> [Source records]:
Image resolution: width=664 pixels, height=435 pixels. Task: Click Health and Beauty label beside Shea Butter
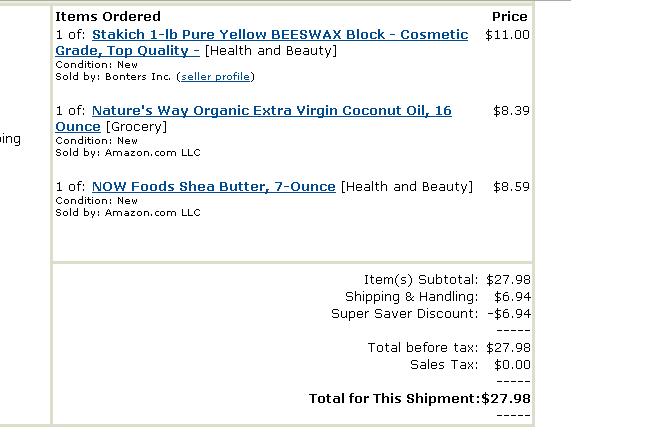coord(406,187)
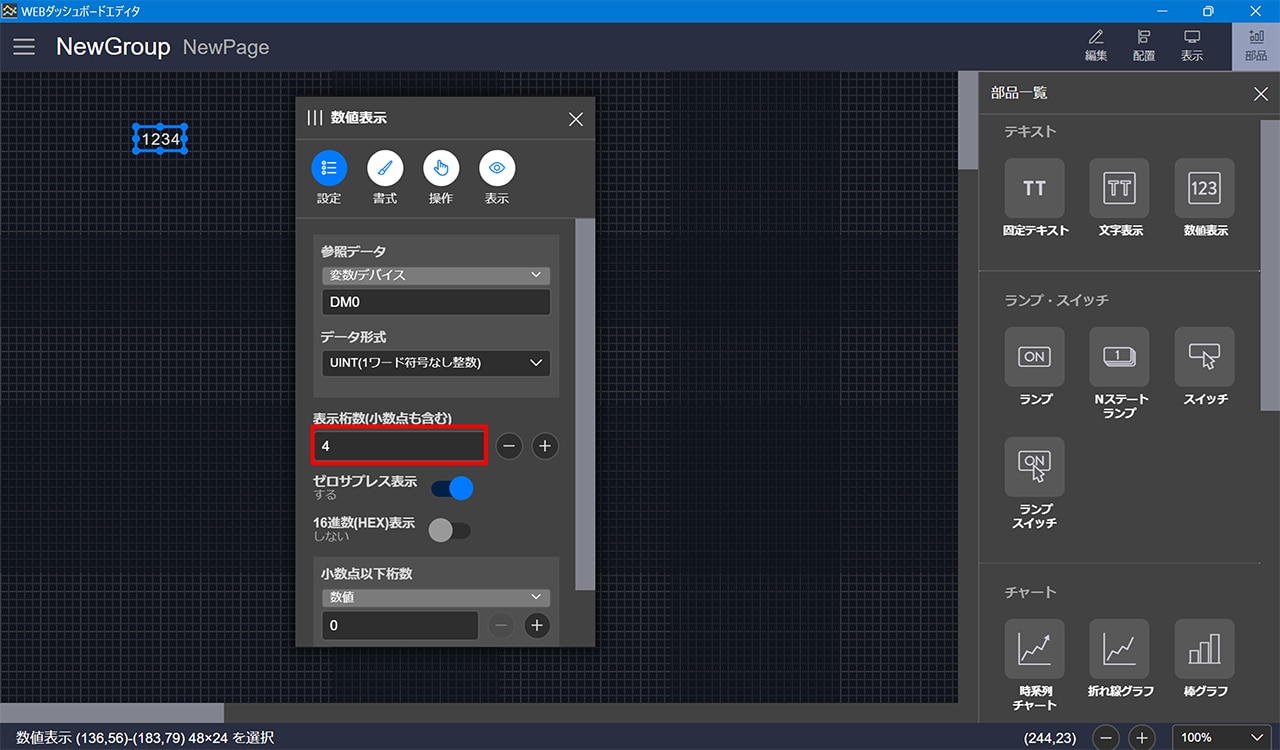Enable the 16進数(HEX)表示 switch

[x=449, y=530]
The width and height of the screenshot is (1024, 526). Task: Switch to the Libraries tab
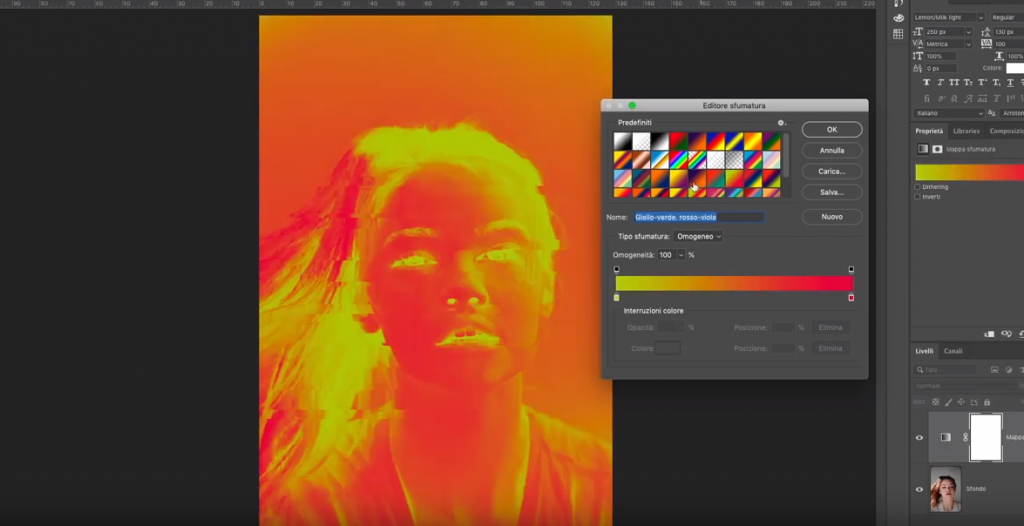click(966, 131)
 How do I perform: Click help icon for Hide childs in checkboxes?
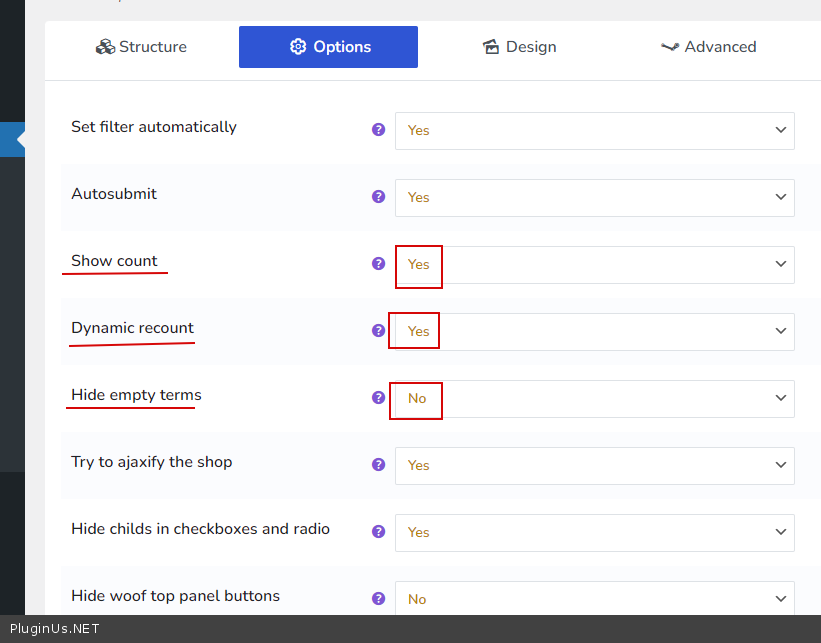pos(378,532)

> [What you have to do]: Only an exact copy belongs in the answer: the lines from the one containing "How do I perform: Click" through the end of the records, both ends included, minus the pictures.

> [Reply to the task]:
 How do I perform: Click help icon for Hide childs in checkboxes?
pos(378,532)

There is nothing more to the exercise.